What needs to be done
Word for word, print all of the lines below.

Stored records
**********

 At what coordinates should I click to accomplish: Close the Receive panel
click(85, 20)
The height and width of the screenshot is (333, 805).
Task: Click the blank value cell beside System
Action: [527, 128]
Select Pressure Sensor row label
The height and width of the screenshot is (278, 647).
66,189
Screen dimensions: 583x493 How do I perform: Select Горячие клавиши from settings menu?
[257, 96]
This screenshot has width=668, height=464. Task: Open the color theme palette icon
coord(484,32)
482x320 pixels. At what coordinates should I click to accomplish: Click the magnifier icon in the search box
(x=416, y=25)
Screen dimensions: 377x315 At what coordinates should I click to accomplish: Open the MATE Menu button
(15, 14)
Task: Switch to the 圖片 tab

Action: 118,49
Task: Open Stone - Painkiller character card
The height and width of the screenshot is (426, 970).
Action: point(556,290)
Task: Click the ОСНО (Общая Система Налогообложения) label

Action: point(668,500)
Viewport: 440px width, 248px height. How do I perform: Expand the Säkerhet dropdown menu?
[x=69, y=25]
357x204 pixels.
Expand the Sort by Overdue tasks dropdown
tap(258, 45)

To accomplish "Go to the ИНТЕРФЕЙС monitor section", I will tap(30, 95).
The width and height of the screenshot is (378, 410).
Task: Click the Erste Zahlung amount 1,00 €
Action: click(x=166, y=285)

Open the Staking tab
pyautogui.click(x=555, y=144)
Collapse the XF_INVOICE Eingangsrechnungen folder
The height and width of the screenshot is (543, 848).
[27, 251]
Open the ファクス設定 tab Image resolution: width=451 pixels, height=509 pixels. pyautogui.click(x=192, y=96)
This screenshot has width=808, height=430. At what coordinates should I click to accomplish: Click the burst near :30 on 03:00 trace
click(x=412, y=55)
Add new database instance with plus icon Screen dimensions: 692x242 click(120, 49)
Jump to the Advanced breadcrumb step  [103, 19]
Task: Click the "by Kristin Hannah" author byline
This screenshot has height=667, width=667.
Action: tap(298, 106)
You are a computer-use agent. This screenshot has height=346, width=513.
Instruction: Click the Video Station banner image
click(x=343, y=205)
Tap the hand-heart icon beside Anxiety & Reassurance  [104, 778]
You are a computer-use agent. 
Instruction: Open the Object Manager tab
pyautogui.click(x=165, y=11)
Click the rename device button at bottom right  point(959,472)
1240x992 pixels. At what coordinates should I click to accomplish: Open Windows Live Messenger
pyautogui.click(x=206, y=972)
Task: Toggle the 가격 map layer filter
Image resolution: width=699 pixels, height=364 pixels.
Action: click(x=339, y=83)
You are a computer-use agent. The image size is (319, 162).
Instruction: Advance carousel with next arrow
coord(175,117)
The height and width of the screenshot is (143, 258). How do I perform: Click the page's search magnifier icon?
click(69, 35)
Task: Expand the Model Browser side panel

**********

Response to the exercise
 At what coordinates should I click to accomplish: Close the Receive panel
click(85, 20)
The height and width of the screenshot is (333, 805).
Task: Click the blank value cell beside System
Action: [527, 128]
Select Pressure Sensor row label
The height and width of the screenshot is (278, 647).
66,189
Screen dimensions: 583x493 How do I perform: Select Горячие клавиши from settings menu?
[257, 96]
This screenshot has width=668, height=464. Task: Open the color theme palette icon
coord(484,32)
482x320 pixels. At what coordinates should I click to accomplish: Click the magnifier icon in the search box
(x=416, y=25)
Screen dimensions: 377x315 At what coordinates should I click to accomplish: Open the MATE Menu button
(15, 14)
Task: Switch to the 圖片 tab

Action: 118,49
Task: Open Stone - Painkiller character card
The height and width of the screenshot is (426, 970).
Action: point(556,290)
Task: Click the ОСНО (Общая Система Налогообложения) label

Action: point(668,500)
Viewport: 440px width, 248px height. How do I perform: Expand the Säkerhet dropdown menu?
[x=69, y=25]
357x204 pixels.
Expand the Sort by Overdue tasks dropdown
tap(258, 45)

To accomplish "Go to the ИНТЕРФЕЙС monitor section", I will tap(30, 95).
The width and height of the screenshot is (378, 410).
Task: Click the Erste Zahlung amount 1,00 €
Action: click(x=166, y=285)

Open the Staking tab
pyautogui.click(x=555, y=144)
Collapse the XF_INVOICE Eingangsrechnungen folder
The height and width of the screenshot is (543, 848).
[27, 251]
Open the ファクス設定 tab Image resolution: width=451 pixels, height=509 pixels. pyautogui.click(x=192, y=96)
This screenshot has width=808, height=430. At what coordinates should I click to accomplish: Click the burst near :30 on 03:00 trace
click(x=412, y=55)
Add new database instance with plus icon Screen dimensions: 692x242 click(120, 49)
Jump to the Advanced breadcrumb step  [103, 19]
Task: Click the "by Kristin Hannah" author byline
This screenshot has height=667, width=667.
Action: tap(298, 106)
You are a computer-use agent. This screenshot has height=346, width=513.
Instruction: Click the Video Station banner image
click(x=343, y=205)
Tap the hand-heart icon beside Anxiety & Reassurance  [104, 778]
You are a computer-use agent. 
Instruction: Open the Object Manager tab
pyautogui.click(x=165, y=11)
Click the rename device button at bottom right  point(959,472)
1240x992 pixels. At what coordinates should I click to accomplish: Open Windows Live Messenger
pyautogui.click(x=206, y=972)
Task: Toggle the 가격 map layer filter
Image resolution: width=699 pixels, height=364 pixels.
Action: click(x=339, y=83)
You are a computer-use agent. The image size is (319, 162).
Instruction: Advance carousel with next arrow
coord(175,117)
The height and width of the screenshot is (143, 258). How do I perform: Click the page's search magnifier icon?
click(69, 35)
Task: Expand the Model Browser side panel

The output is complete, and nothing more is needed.